Kibana is an easy to use and powerful status dashboard for the ELK Stack. It allows you to visualize, explore and get insights of the data processed by your ELK Stack. TaskCall integrates with Kibana's Alerting to help you keep track of incidents raised by anomalies in your system. Readily set up alerts with thresholds to monitor your stack and address issues faster than ever before with TaskCall's notification system.

Pointers
  • The integration is between a TaskCall service and Kibana.
  • This integration only receives alerts in TaskCall from Kibana.
  • TaskCall will automatically identify alerts that are the same and group them together into one incident.
  • Incidents will automatically resolve when the metrics come back within threshold on Kibana.
In TaskCall
  1. Go to Configurations > Services. Select the service you want to integrate with.
  2. Once you are on the Service details page, go to the Integrations tab. Click on New Integration.
  3. Give the integration a name.
  4. From the integration types, select the top radio button indicating that you are trying to use a built-in integration.
  5. From the list of built-in integrations, select Kibana Alerting.
  6. Click Save.
  7. Copy the Integration Url that is issued for the integration.
In Kibana
  1. Log in to your Kibana dashboard.
  2. Click on the menu icon on the top right corner. Then go to Stack Management > Rules and Connectors .
  3. Go to the Connector tab. Click Create connector.
  4. Select the Webhook connector.

    Kibana Integration Step 1

  5. Name the connector TaskCall. Make sure the webhook method is set to POST. Paste the Integration Url you copied over from Taskcall in the URL field. Unselect the Require authentication for this webhook option. Select the Add HTTP header option and add the Content-Type header. Set the value of the Content-Type to application/json. Please make sure that you add the application/json header; the integration will fail without it.

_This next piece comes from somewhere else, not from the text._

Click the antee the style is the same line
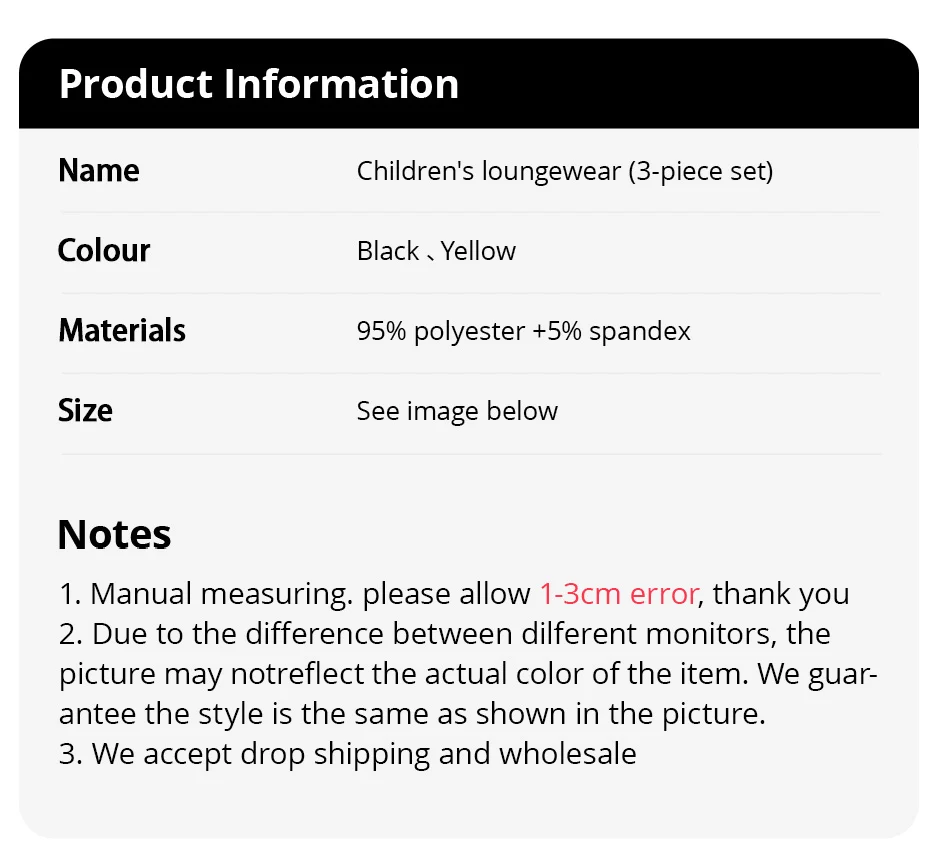This screenshot has width=940, height=848. [412, 714]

    Kibana Integration Step 2

  6. Click Save.
  7. We have set up the connector. Now we have to add this connector to alert rules to receive the alerts. We will walk you through an example. We will create a CPU Usage alert here.
  8. On the same Rules and Connectors page, go to the Rules tab.
  9. Click Create rule.
  10. Give the alert a name and configure how it should run. Select the Alert Type that you want (we are using the CPU Usage alert here) and set the trigger threshold.
  11. Select the Webhook Action and then choose the TaskCall connector your created above.
  12. Select when the action will run.
  13. In the Body section paste the below JSON payload.

    {
    "alert_id": "{{alert.id}}",
    "alert_action_group": "{{alert.actionGroup}}",
    "alert_action_subgroup": "{{alert.actionSubgroup}}",
    "alert_action_group_name": "{{alert.actionGroupName}}",
    "kibana_base_url": "{{kibanaBaseUrl}}",
    "rule_id": "{{rule.id}}",
    "rule_name": "{{rule.name}}",
    "rule_description": "{{rule.description}}"
    }


    You can add more fields to the json payload and change the values as you wish, but the ones shown above must be included. If any of the fields are not provided, then TaskCall will fail to create incidents. The rule_name and the alert_action_group_name fields are used to set the incident title.
  14. Here is a snapshot of what the whole step would look like.

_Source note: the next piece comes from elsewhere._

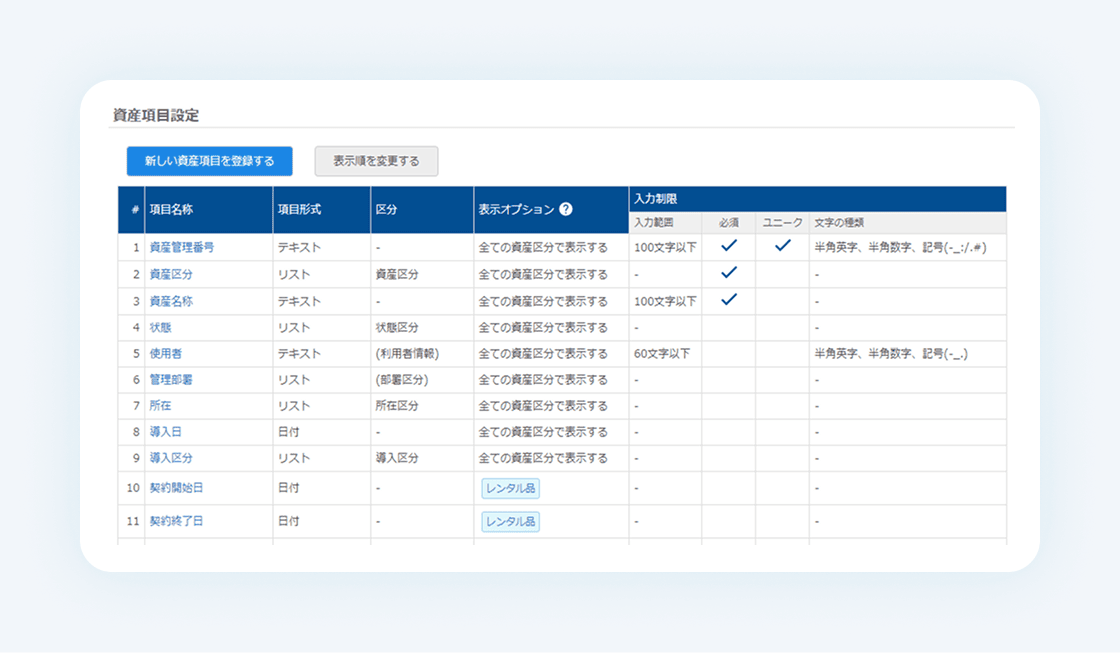Open the 資産管理番号 item link
1120x653 pixels.
181,247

    Kibana Integration Step 3

  15. If you want TaskCall to automatically resolve the alert when it resolves on Kibana, then please configure another Action to this rule and set the Run when option to Recovery.
  16. Click Save when you are done.
  17. You have set up a Connector and associated it to a Rule. Now you are all good to go. You should be receiving alerts in TaskCall from here on.